That prompted President Donald Trump to announce Friday that he will impose an additional 100% tariff on China and limit U.S. exports of software. But while it seemed like the latest tit-for-tat exchange in the U.S.-China trade war, there’s much more at stake.

“We should not miss the fundamental point on rare earths: China has crafted a policy that gives it the power to forbid any country on Earth from participating in the modern economy,” Dean Ball, who served as a senior advisor in the White House Office of Science and Technology Policy earlier this year, wrote on X on Saturday.

“They can do this because they diligently built industrial capacity no one else had the fortitude to build. They were willing to tolerate costs—financial and environmental and otherwise—to do it. Now the rest of the world must do the same.”

China has a stranglehold on rare earths, producing more than 90% of the world’s processed rare earths and rare earth magnets. They are used across industries, from the tech sector to automakers to defense contractors.

They are so critical that U.S. car companies have curbed production owing to rare earth shortages as China has leveraged the supply to counter Trump’s tariffs.

While ongoing talks between Washington and Beijing had eased access somewhat, trade tensions were simmering ahead of the latest flare-up on Friday.

For example, the U.S. moved to restrict other countries’ exports of semiconductor-related products to China. And this past week, the U.S. announced port fees on Chinese ships, prompting Beijing to impose a similar fee on U.S. ships docking at Chinese ports. China also launched an antitrust investigation into U.S. chipmaker Qualcomm.

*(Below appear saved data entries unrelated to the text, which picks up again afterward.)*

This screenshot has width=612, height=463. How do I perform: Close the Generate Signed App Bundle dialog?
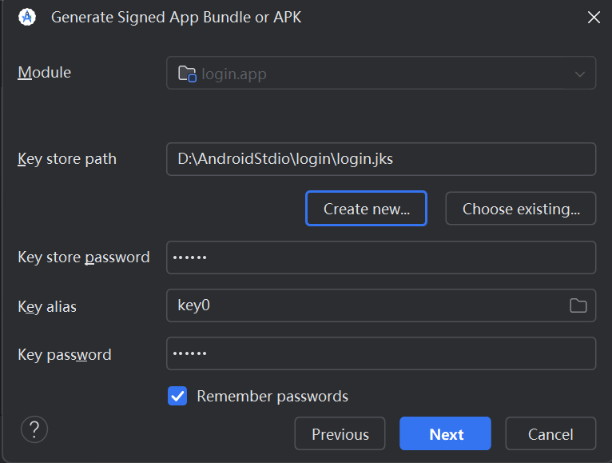[594, 17]
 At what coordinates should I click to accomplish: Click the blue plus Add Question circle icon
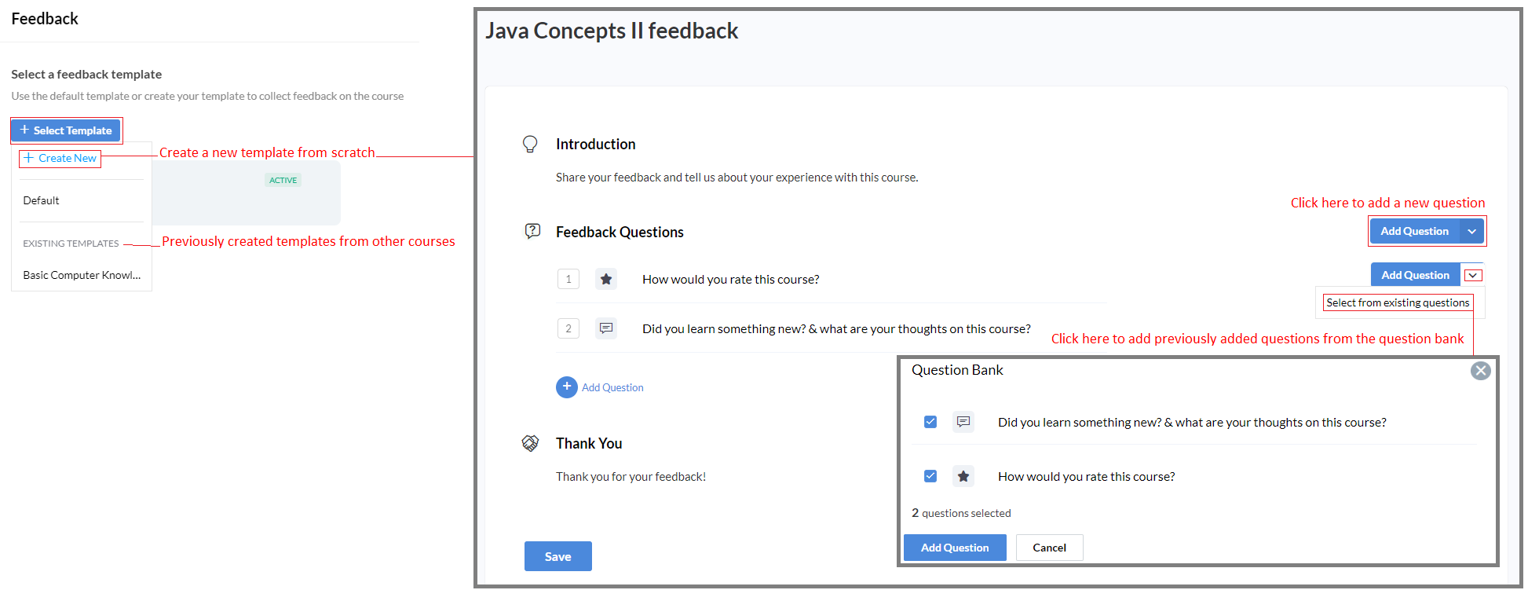[566, 387]
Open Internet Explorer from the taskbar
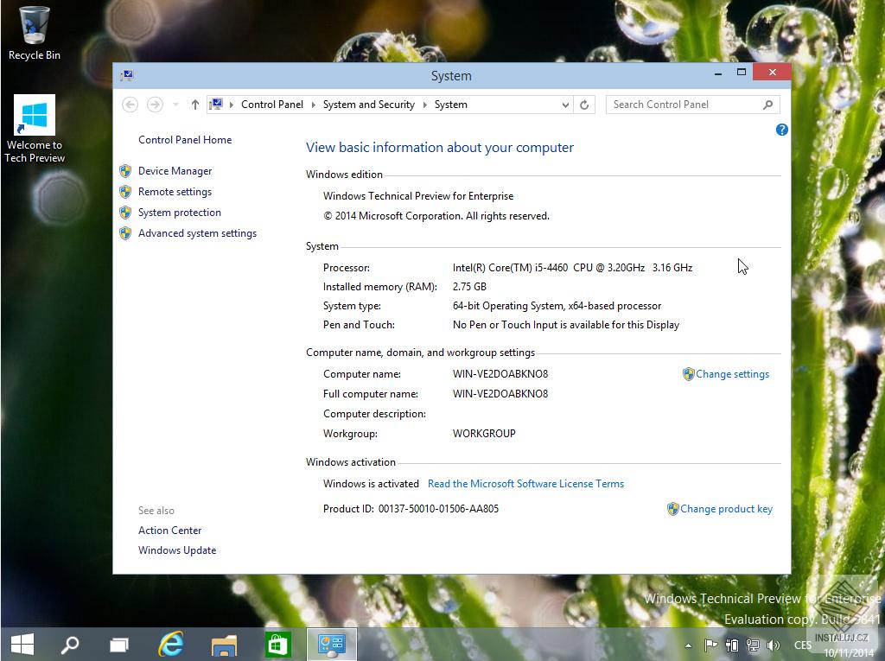The height and width of the screenshot is (661, 885). (170, 644)
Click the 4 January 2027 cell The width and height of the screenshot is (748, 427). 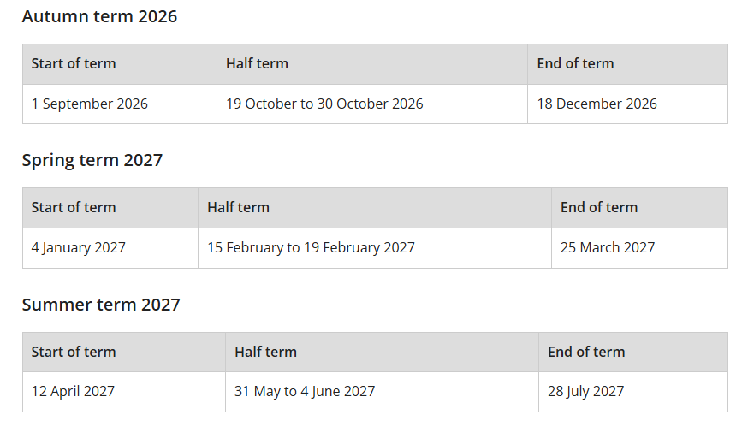(x=79, y=247)
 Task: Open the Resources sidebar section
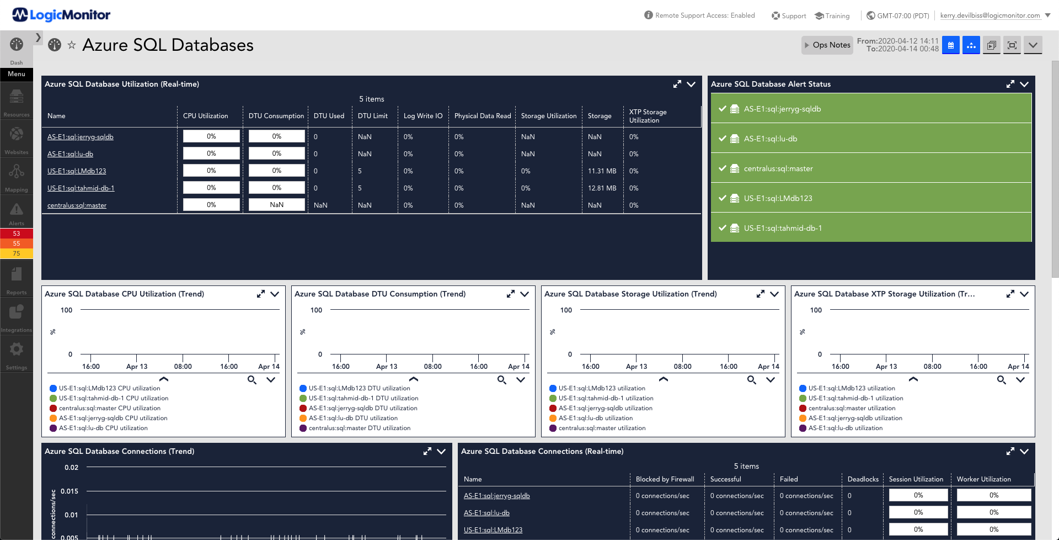pos(17,101)
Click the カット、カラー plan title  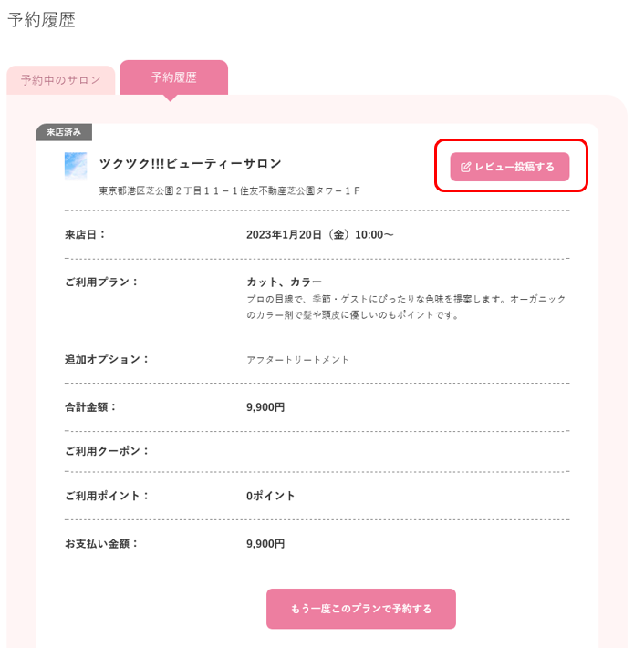tap(284, 282)
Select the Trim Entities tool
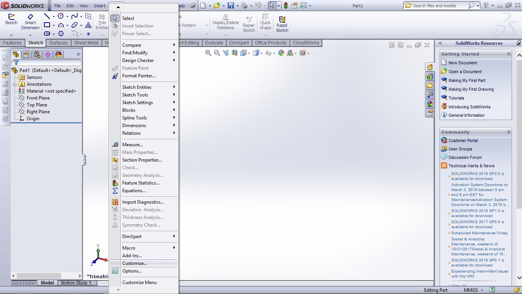This screenshot has height=294, width=522. pos(102,22)
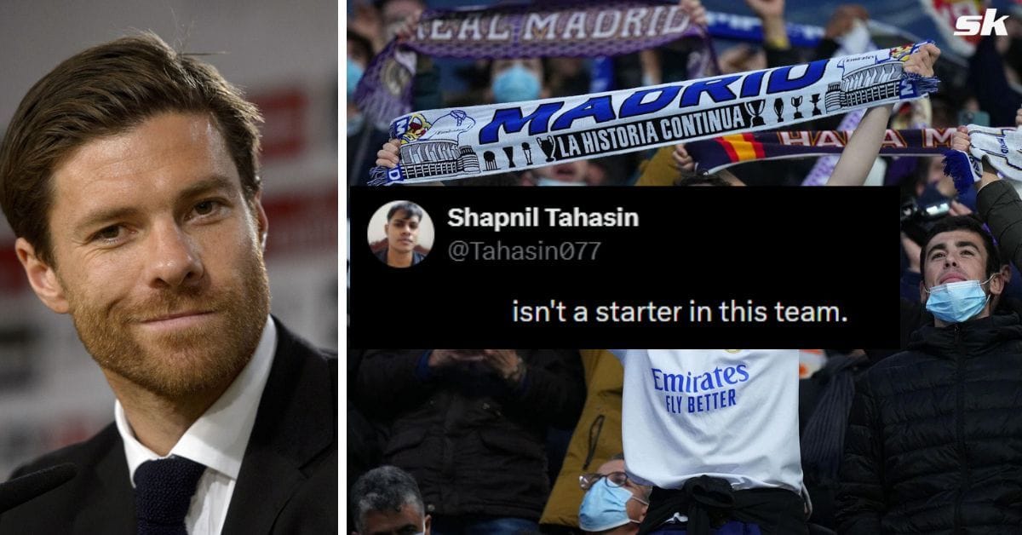Click the club crest on scarf's left end
This screenshot has height=535, width=1022.
coord(412,128)
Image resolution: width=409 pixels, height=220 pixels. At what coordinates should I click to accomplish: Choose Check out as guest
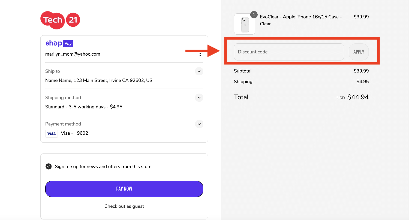(124, 206)
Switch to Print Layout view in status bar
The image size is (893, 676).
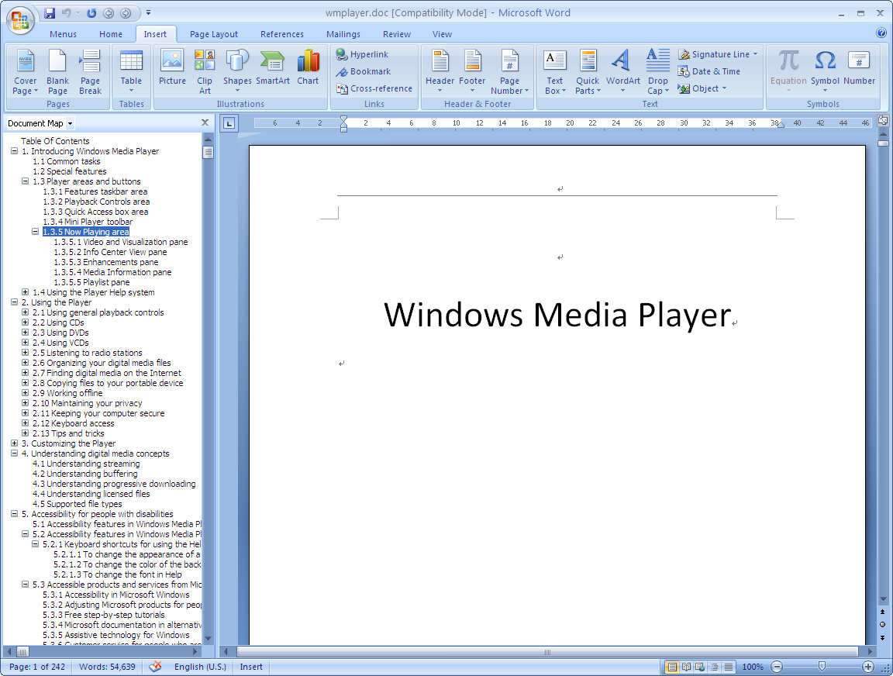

“In other words, the United States can cut China off from the chips of today, but China can make it vastly harder to build the chips and other advanced technologies of tomorrow,” Michael Froman, president of the Council on Foreign Relations and a former U.S. trade representative, said in a Substack post on Friday.

Economist Robin Brooks, a senior fellow at the Brookings Institution, observed that markets expect Trump’s new China tariff threat will backfire on the U.S.

But he rejected the idea that China has the upper hand over the U.S., saying in a post on Sunday that its exporters are suffering steep drops in profits owing to Trump’s tariffs.

“This means that China may be using rare earths to escalate the standoff with the U.S. because it has no other choice,” Brooks explained. “The hit to its export sector is just too considerable, making it necessary to raise the stakes in an effort to bring U.S. tariffs down.”

For its part, Beijing remained defiant, with the Commerce Ministry saying Sunday that China doesn’t want a tariff war but is also not afraid of one. It also said the export controls are not a ban on rare earth shipments but are a sovereign right.

Former White House advisor Ball, who is now a senior fellow at the Foundation for American Innovation, said China’s strict rare earth controls represent an opportunity for the rest of the world to build a new supply chain that can withstand weaponization by any one country.

“Always remember that supply is elastic,” he added. “If our lives depend on it, we can surmount many challenges far faster than the policy planners in Beijing, Brussels, and Washington realize.”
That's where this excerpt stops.